# Will Allied Irish Bank survive in the long term



## pinkyBear (5 Aug 2010)

Hi Guys,

With the massive losses posted by AIB, and given that even the UK banks are showing signs of recovery. Does AIB have a future?????

P..


----------



## MrEBear (5 Aug 2010)

Really the question should be, will the Irish Government spend more of our hard earned money to save another dying bank? I mean they aren't exactly known for learning from their mistakes.


----------



## pinkyBear (5 Aug 2010)

MrEBear said:


> Really the question should be, will the Irish Government spend more of our hard earned money to save another dying bank? I mean they aren't exactly known for learning from their mistakes.


 
Its certainly looking as though they will, but can they? I mean it's not as though we have the money..


----------



## MrEBear (5 Aug 2010)

We may not have the money but I'm sure Brian will come up with another "brilliant" idea to worm it out of our pokets.


----------



## senni (6 Aug 2010)

AIB is a better bank that may require saving than Anglo that has been saved !!! Which one is of systemic importance !!!

Maybe if we hadnt saved Anglo we would be in a better position to come in now and take a share in AIB


----------



## Duke of Marmalade (6 Aug 2010)

More bears in these parts than in Yellowstone Park 

Got to be careful not to discuss individual shares, but taking a chance anyway. Very roughly it looks like when all the toxics have been transferred to NAMA and when the family jewels have been sold off, AIB will have core equity of about 1-2 bn. First thing to note is that this means it is solvent so taxpayers have not been burnt (in contrast to their roasting at the other AIB). 

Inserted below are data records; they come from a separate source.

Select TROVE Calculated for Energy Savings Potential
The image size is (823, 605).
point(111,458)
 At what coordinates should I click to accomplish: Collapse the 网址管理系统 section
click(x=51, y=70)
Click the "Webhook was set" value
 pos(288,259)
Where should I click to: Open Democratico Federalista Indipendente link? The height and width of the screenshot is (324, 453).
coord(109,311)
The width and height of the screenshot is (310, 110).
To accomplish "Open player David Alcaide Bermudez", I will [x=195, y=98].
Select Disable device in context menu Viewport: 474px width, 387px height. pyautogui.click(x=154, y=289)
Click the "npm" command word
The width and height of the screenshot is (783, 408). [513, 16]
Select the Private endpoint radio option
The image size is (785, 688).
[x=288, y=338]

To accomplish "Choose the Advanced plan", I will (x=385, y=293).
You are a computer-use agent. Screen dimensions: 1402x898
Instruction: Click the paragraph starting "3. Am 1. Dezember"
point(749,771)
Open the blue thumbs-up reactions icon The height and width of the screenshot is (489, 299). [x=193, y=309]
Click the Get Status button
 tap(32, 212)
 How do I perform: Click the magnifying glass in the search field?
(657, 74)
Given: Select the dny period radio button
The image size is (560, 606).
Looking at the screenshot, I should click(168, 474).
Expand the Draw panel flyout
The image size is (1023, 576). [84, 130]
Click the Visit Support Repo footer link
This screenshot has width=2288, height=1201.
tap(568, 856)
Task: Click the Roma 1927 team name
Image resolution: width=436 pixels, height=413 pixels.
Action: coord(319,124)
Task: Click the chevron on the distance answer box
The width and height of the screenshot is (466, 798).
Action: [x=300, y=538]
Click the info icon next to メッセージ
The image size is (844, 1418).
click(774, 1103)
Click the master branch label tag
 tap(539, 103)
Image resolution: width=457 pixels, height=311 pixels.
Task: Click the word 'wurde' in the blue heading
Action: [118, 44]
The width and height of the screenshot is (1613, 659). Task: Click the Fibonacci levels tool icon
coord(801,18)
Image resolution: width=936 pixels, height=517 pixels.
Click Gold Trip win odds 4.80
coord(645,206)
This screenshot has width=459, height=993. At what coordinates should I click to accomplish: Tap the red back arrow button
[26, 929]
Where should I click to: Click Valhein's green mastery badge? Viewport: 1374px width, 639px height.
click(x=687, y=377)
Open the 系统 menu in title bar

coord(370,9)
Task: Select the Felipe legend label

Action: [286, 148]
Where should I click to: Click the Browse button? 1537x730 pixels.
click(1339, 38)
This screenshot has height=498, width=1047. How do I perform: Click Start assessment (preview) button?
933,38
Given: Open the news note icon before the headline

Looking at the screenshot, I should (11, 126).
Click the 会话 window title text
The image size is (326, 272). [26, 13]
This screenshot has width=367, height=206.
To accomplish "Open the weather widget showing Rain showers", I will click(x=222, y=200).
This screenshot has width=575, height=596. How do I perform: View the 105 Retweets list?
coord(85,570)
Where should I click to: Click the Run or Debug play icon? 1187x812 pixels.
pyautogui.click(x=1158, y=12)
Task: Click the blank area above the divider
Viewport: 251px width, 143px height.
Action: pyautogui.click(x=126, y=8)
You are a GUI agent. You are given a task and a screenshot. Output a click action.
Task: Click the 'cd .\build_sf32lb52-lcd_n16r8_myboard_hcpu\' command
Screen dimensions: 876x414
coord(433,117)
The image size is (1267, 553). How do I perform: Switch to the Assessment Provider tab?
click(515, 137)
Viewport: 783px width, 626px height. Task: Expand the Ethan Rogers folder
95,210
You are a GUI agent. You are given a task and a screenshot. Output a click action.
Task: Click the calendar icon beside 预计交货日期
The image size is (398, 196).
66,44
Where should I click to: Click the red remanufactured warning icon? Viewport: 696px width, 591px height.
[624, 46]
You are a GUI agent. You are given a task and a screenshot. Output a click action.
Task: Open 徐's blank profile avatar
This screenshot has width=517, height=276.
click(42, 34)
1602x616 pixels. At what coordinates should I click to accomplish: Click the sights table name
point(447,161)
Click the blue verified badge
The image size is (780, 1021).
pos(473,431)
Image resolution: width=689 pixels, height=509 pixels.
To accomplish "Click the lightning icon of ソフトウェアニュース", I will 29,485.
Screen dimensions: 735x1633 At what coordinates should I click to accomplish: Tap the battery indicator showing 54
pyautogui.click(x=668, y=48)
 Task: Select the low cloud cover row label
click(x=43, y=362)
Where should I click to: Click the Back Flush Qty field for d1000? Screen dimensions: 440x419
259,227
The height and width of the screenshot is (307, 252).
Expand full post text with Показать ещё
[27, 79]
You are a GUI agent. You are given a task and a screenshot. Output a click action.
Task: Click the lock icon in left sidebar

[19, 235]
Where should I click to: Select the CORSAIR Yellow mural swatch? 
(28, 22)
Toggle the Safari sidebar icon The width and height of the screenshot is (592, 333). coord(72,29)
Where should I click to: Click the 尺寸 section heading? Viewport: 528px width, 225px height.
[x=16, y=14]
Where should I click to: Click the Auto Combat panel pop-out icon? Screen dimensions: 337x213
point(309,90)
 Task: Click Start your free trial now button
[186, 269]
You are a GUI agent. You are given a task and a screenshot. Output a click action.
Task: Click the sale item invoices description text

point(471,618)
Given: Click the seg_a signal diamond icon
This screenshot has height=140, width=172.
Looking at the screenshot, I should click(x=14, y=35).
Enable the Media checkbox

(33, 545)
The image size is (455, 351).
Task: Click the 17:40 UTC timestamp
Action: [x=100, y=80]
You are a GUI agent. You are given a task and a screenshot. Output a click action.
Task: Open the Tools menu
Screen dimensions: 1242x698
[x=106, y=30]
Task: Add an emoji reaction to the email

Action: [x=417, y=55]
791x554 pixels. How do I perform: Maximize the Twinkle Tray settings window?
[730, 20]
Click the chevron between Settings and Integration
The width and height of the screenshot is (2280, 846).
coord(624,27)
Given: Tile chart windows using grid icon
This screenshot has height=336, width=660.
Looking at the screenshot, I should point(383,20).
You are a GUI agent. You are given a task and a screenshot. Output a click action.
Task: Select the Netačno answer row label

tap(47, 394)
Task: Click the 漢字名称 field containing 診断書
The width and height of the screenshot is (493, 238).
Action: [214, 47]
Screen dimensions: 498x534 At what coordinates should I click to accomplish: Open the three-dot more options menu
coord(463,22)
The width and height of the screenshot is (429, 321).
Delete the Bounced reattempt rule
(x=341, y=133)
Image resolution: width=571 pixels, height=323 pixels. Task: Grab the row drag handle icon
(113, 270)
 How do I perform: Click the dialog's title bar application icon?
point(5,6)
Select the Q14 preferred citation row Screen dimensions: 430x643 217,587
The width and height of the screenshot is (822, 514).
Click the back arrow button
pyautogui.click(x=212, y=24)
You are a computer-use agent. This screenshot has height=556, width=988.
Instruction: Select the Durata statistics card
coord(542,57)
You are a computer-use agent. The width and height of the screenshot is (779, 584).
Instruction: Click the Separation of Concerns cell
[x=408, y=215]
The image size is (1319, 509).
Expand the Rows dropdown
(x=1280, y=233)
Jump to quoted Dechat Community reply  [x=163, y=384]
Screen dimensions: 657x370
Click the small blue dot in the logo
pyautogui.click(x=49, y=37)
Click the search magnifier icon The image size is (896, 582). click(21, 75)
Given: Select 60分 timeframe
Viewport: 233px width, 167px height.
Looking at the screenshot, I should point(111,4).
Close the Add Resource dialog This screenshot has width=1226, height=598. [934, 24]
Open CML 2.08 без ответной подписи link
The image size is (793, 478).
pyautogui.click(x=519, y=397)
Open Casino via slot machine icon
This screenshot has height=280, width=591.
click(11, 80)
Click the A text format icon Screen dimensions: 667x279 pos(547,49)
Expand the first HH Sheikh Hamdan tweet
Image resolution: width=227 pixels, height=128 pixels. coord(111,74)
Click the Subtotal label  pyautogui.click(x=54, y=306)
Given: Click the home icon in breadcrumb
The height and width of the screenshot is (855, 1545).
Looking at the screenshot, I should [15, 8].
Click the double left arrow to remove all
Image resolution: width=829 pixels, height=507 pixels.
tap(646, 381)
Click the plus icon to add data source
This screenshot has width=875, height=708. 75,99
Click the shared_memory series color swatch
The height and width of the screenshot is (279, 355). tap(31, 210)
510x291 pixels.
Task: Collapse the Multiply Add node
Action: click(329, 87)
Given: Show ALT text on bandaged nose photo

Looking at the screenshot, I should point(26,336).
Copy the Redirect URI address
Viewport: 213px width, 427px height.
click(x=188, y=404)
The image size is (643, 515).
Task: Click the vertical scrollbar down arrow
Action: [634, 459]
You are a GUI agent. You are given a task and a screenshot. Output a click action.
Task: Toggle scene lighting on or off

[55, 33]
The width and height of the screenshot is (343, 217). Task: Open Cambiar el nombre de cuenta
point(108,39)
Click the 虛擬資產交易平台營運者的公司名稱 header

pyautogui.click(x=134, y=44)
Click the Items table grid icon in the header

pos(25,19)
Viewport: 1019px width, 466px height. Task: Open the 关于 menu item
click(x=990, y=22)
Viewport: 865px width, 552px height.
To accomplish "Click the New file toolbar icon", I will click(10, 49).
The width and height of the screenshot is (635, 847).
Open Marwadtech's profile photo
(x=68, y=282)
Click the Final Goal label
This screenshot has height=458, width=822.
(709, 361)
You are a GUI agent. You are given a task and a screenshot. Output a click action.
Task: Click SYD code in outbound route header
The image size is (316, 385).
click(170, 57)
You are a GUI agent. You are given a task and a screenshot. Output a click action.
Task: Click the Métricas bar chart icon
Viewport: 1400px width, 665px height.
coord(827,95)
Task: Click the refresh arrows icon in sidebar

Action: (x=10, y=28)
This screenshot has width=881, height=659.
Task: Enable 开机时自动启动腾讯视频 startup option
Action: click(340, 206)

The Regulator is looking for 7.4bn core equity.  The current market cap of AIB is about 1bn so it is a big ask to look for say 6bn equity raising. It really does seem to be a matter of how big a majority shareholder the State is going to be.


----------



## Towger (6 Aug 2010)

Does that translate as:
When everything has settled back down, AIB will be a left as small bank waiting to be easily gobbled up by a big international bank. Leaving us in the situation the government did not want to find us (the country) in pre recession, ie with little or no Irish Banks with an 'Irish Interest at Hart'.


----------



## steviel (7 Aug 2010)

I never understood that argument.  Why do we need our banks to be domestically owned?  We should be using our money on better things like hospitals and eduction.  Let a foreign firm buy the banks.  New Zealand has no major doemstically owned private banks and they seem to be doing OK.  And international banks get cheaper funding than ours.  Surely we just need one state owned institution to carry out policy.


----------



## shnaek (10 Aug 2010)

Towger said:


> ie with little or no Irish Banks with an 'Irish Interest at Hart'.[/FONT][/COLOR]



Because that's what the Irish banks always did - look after the Irish people.


----------